安定した人口増加も、開発の影響がどうでるかは未知数
■借家数(供給)、人口(需要)ともに伸びる墨田区
「錦糸町」駅の所在する墨田区は東京23区のやや北東側に位置しています。「両国」や「押上」などの下町が多く、全国的に有名な「東京スカイツリー」も墨田区に存します。
住宅・土地統計調査「借家数の変化」[図表6]によると、2008年から5年の間に23区全体で約190千戸の賃貸物件が増え、同調査による「空き家の変化」[図表7]を見ると、空き家数も5年の間で全体的に増えています。墨田区を見てみると、供給にあたる借家数は5年の間に21.5%増加し、空き家数は89.0%増加しています。
エリア別に貸家の住宅着工数[図表8]を見ると、東京都と23区の各年の増減は相関していることがグラフから読み取ることができます。墨田区の供給傾向も東京都や 23区の増減と似たような動きを見せおり、2000年頃から着工数の増加が見られ、 2006年以降は低い水準で抑えられていることがわかります。2009年以降はまた増加傾向がうかがえ、2016年以降も東京都と同じく増加傾向と予測できます。
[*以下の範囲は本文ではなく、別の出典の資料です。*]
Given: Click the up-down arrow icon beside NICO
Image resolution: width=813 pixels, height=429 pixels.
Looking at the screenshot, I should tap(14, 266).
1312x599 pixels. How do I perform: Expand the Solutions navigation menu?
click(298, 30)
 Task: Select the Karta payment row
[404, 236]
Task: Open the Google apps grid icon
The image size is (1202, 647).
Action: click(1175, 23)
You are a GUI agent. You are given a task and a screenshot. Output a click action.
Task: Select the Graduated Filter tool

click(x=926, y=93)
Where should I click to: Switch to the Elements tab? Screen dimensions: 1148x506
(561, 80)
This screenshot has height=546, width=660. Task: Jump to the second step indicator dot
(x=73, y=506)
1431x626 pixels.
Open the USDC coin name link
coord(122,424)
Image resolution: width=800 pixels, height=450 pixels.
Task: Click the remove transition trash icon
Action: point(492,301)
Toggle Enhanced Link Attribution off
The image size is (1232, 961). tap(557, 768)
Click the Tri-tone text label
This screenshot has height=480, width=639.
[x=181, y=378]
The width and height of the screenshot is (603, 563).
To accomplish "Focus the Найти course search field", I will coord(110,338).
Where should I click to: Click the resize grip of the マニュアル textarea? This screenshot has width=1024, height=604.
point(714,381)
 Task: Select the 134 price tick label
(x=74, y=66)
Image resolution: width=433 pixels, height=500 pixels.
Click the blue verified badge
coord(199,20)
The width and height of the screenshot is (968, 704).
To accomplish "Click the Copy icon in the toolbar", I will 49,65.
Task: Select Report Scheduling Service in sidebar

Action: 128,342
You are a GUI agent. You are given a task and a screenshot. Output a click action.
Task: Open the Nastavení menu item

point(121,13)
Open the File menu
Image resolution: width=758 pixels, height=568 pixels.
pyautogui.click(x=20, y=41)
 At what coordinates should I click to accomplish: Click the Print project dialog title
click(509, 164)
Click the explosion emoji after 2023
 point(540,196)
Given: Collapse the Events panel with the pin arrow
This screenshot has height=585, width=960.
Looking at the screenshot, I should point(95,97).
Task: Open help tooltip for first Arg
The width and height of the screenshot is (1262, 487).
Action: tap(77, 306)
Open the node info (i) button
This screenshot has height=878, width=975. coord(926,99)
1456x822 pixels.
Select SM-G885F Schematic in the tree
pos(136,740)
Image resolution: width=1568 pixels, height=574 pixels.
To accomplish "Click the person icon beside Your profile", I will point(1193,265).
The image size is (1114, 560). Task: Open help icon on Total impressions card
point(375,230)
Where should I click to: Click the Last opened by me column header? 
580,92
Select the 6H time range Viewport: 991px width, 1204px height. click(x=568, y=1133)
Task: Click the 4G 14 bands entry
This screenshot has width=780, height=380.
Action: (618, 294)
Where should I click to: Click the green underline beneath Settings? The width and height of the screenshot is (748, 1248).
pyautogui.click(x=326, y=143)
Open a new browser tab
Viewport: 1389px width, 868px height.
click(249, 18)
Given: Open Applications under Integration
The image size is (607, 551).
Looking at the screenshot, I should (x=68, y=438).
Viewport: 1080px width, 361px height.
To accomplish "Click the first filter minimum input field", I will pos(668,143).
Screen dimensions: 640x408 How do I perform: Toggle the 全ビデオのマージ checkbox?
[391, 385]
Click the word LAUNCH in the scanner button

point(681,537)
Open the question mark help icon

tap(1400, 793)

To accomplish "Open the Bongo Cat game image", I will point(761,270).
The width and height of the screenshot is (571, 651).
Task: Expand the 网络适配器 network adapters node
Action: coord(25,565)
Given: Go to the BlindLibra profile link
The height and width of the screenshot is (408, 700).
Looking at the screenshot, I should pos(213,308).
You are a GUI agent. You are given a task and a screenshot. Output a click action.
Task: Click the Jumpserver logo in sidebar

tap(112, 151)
人口の推移[図表9]を見てみると、墨田区の人口は年々増加していることがわかります。東京都によると墨田区の人口総数は2025年まで増加傾向にあり、それ以降は減少に転じます。一方、単身世帯数は2035年まで増加傾向と予測されています。人口の増加=需要の増加と考えると、人口増加は不動産に良い影響を与えます。錦糸町においても単身者数は増加していますが、錦糸町は開発余地も残っているエリアですので油断はできません。今後の動向に注意が必要なエリアでもあります。
◆まとめ
「錦糸町」駅は「亀戸」とともに東京副都心として位置づけられ、東京東部を代表する繁華街として栄えています。駅を境に南北に町が分かれ、北口側は再開発が進んでいるエリアです。複合商業施設複「オリナス」、周辺住民の憩いの場「錦糸公園」、「すみだトリフォニーホール」など娯楽施設も充実。南口にはリニューアルした複合商業施設「楽天地」、「マルイ」、「ヨドバシカメラ」、飲食店街と何をするにも便利。2019年3月16日には楽天地内に「錦糸町PARCO」もオープンし、副都心として顧客ニーズを満たすために駅前利便性の最大化が図られています。錦糸町は商業エリアと居住エリアの両方の利点を備えたハイブリットなエリアとして発展しています。
賃貸市場に目を向けると、徒歩・築年・賃料のばらつきのすべて23区平均よりも低く、経年による賃料の変動可能性が低いエリアです。単身者世帯も増加傾向にあり、2010年から2015年で4,000人弱増加しています。人口の増加=需要の高まりといえますが、錦糸町はまだまだ開発余地のあるエリアですので油断はできません。供給戸数・空き家数も増加傾向にあり、今後の動向に注意が必要なエリアでもあります。